Whose definition am I living by?
It is SO hard to get past the image before us.  When it doesn’t measure up to the world’s standards of beauty, it feels like we have missed the mark.  But, if we think about it, the world and God have very different definitions of beauty.

The world measures beauty by appearances.  It’s all about the “perfect” size, body, shape, hair texture, skin color, etc… Even when you think they have found the “perfect” specimen for the ideal woman, they still touch up pictures to erase any imperfections.  What the world hasn’t realized yet is that NOBODY is perfect.

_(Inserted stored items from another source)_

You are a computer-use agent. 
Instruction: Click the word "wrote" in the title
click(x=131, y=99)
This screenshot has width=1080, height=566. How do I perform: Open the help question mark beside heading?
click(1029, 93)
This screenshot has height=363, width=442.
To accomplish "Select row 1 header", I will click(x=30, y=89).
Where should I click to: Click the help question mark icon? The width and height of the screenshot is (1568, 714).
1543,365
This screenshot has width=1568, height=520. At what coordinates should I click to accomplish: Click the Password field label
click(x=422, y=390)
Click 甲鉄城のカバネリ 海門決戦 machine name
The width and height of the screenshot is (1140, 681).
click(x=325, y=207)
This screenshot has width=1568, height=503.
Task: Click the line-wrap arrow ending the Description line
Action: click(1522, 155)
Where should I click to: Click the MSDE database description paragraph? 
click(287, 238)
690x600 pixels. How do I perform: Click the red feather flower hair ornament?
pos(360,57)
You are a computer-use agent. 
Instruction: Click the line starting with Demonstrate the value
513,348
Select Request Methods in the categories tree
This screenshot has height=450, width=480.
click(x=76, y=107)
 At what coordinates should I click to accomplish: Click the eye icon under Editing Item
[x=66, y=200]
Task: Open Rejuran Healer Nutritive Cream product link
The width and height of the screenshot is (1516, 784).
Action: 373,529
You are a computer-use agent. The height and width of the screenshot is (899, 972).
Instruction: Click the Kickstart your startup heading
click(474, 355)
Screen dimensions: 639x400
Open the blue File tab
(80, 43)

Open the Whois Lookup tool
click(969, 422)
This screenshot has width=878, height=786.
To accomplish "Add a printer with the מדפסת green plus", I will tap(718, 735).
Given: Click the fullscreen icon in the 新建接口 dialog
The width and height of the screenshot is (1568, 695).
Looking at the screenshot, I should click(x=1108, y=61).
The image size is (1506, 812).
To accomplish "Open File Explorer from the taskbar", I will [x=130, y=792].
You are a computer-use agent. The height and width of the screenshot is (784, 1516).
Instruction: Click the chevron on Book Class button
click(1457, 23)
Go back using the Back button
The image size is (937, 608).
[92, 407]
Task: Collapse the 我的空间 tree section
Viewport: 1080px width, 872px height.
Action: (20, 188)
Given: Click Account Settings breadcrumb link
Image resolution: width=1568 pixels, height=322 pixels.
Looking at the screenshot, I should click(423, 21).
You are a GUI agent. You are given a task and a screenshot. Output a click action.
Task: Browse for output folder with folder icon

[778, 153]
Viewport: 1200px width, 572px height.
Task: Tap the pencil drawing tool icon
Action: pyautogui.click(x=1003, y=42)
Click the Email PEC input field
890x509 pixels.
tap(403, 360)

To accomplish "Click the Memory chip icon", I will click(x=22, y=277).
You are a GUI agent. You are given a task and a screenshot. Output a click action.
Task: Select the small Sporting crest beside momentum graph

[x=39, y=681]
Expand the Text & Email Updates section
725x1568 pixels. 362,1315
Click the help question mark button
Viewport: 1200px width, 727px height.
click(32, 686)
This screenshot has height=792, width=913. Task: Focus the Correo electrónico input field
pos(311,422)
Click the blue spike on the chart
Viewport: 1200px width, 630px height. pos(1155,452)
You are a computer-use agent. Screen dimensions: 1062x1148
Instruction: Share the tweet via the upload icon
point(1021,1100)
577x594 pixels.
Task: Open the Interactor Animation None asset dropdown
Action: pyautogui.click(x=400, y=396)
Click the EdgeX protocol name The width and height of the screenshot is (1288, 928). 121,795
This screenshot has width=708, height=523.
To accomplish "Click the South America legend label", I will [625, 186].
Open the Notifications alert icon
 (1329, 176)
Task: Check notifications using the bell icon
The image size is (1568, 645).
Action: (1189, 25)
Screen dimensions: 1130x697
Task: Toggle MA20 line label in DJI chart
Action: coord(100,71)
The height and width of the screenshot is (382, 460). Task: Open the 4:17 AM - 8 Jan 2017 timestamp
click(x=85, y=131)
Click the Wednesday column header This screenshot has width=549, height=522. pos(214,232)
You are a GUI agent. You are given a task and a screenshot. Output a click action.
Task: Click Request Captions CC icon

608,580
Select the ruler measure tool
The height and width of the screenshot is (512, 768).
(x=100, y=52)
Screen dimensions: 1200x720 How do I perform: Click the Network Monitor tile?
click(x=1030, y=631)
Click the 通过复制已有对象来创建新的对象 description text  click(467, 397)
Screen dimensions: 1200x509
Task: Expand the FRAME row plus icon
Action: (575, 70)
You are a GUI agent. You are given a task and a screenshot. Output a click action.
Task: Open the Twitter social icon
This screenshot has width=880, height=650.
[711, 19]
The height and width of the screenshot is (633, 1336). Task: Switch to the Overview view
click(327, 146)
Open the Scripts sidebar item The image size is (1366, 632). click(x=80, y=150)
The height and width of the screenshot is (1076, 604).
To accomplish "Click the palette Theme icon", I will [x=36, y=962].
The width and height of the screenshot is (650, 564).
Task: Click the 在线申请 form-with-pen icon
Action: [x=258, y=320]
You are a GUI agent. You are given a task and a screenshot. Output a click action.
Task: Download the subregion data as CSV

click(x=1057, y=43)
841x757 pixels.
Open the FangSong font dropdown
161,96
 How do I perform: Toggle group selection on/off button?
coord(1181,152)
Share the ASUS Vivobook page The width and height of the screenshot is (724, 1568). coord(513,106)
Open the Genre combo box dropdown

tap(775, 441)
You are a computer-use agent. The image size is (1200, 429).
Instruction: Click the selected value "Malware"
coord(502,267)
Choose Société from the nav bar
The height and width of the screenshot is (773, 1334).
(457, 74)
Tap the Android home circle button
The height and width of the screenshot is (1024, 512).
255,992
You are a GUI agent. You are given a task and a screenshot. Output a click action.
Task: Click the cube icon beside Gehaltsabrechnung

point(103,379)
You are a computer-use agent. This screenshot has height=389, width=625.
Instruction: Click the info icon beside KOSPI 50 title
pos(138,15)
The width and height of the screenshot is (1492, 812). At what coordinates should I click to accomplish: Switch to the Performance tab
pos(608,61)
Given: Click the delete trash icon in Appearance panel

I may NEVER be that “ideal” size or weight, but I have to be okay with that.  I have to learn to simply be me….ME with God on the inside… molding me and shaping me to look more like HIS image each day.  I am not suggesting a license to be lazy.  By all means if you CAN, get out there and exercise and eat right.  Healthy is the goal.  My healthy may not be the same as others.  Sometimes exercising can make me worse… drains me of my energy, but I do what I can.

Who cares?
Do you know what else I have learned about myself?  I CARE too much about what people think.  I don’t want any record (pictures) of when I was too big or too small.  I guess I have wanted to avoid any reminder of my “ugly” days… nobody can see them, because why?  I haven’t figured that one out yet.  Maybe they would think LESS of me.  But I guess those who know me love me no matter what size I am.  Now that I think about it, maybe it’s an image problem.  I am too focused on MY image and less on HIS image shining through me. 

What does God see when HE looks at me?  Not what I see when I look in the mirror.  He sees greatness.  He sees potential.  He sees royalty.  God sees deep within underneath all of my insecurities to my heart.  


I’m SO glad God doesn’t judge us by our appearances, but by our hearts otherwise we may never measure up.  Beauty is NOT found in a number unless you are looking at…

Proverbs 31:30 which says…
“Charm is deceptive and beauty disappears, but a woman who honors the Lord should be praised.” (GNT)

True Beauty radiates from the heart…  Take another look in the mirror and try to see what God sees.  YOU are beautiful my friend!